What he said! Do these relatively simple mods and you will be much better off.


----------



## straatshootr (Dec 3, 2011)




----------



## straatshootr (Dec 3, 2011)




----------



## straatshootr (Dec 3, 2011)




----------



## straatshootr (Dec 3, 2011)




----------



## straatshootr (Dec 3, 2011)




----------



## straatshootr (Dec 3, 2011)




----------



## straatshootr (Dec 4, 2011)

sorry for the above double pics.  i couldn't see which ones i had actually posted because it said my posts were being held for review. 

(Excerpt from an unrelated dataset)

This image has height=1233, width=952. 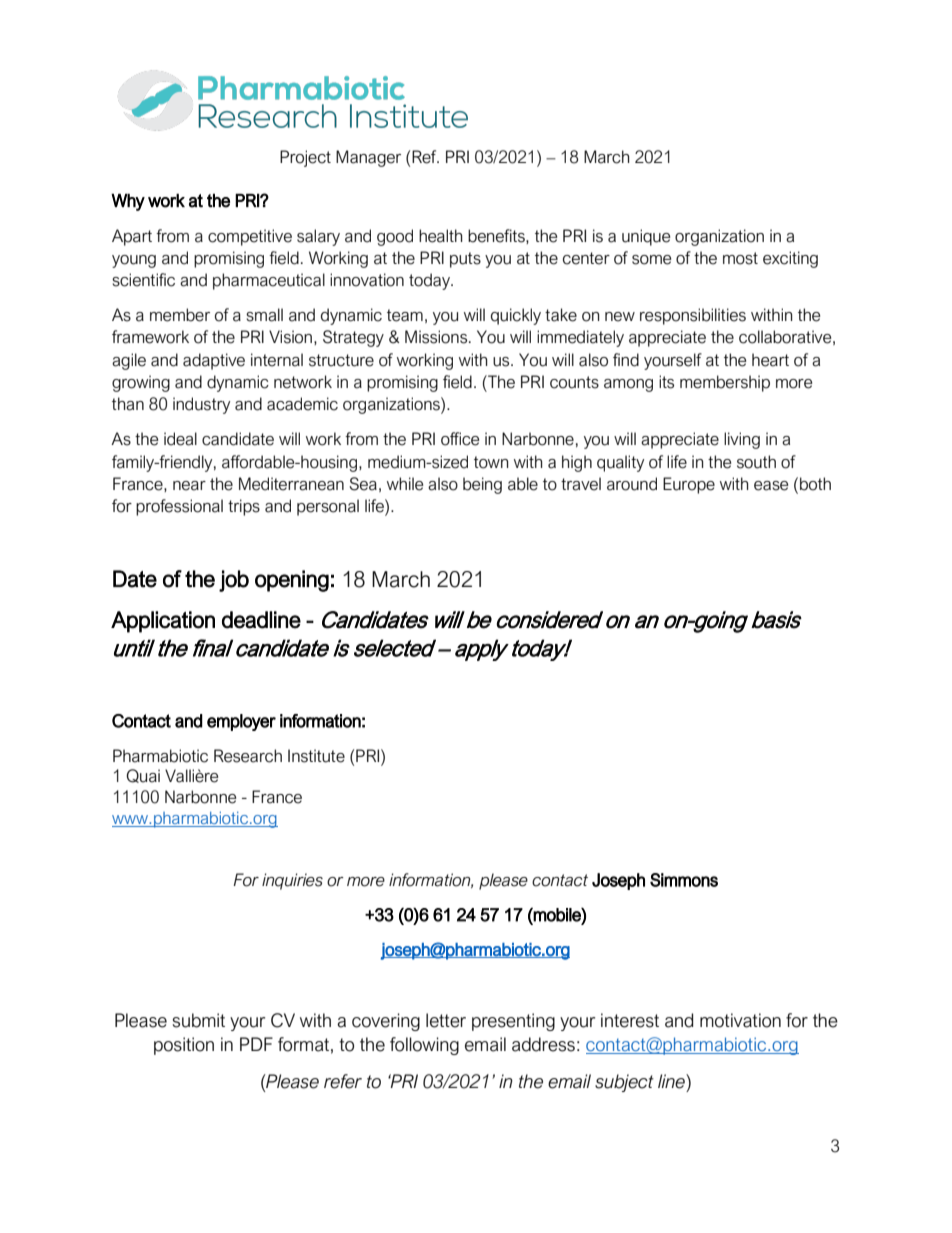 I want to click on opening, so click(x=292, y=581).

day 2 with my ecb.  today i had a big fire and didn't add any extra charcoal, until about 3 hours into it, when the gauge dropped below the ideal.  i need the chicken to go up about 40 degrees more, unless i've accidentally got this probe stuck too far in and it's going into the cavity instead of stopping at the meat.  the chicken looks done so far, but the temp is low. i have added charcoal and tried to get more fire in there.  when i add charcoal, am i supposed to just put it in there on the bed of coals, after shaking some ashes off the coals?  or should i try to get it to actually burn up some?  i've stuck pieces of paper and charcoal soaked in lighter fluid in there, but this gets old.


----------



## wbrian (Dec 4, 2011)

Lots of people use a chimney to get the coal burning and "ashed" before putting them in, so there's little drop off in temp.  As you use your smoker and become more familiar with it, you'll know when to light the chimney so it's ready when you need it.

HTH,

B.


----------



## bimmer (Dec 5, 2011)

I only use "lump charcoal" in my brinkman. I start the charcoal in a separate "chimney" that you buy at the hardware store for about $10.


----------



## straatshootr (Dec 5, 2011)

the chimney starter is on my bucket list.  but yesterday was really really bad windy so i'm sure that hurt the temp.  thought it would help the fire but i guess i blew away any heat.  i read somebody wrapped something around theirs so i'm gonna try that too.  next project is work on this turkey for christmas.  will have at least another therm just for the air, and a wrapped smoker.


----------



## jacobtia (Dec 11, 2011)

Straat,

I would stay away from putting paper and charcoal soaked in lighter fluid in your smoker while you have food in there(it's gonna make your food taste funky and I am sure the lighter fluid isn't good for the food either). All you need to do is add unlit charcoal to the pan and it will catch fire from the other coals already burning in there. But DON'T go over board adding charcoal. If you add to much at one time you will lose a lot of heat. I added like 5 or 6 briquettes on the yard bird I did a few weeks ago and I only had to add a total of 10 briquettes through out the smoke.

Jake


----------



## jacobtia (Dec 11, 2011)

Another tip for you.....You don't have to use a therm for ribs. You can just do those by time as long as your smoker holds steady temp. Search 3-2-1 method and you can read more info on that.


----------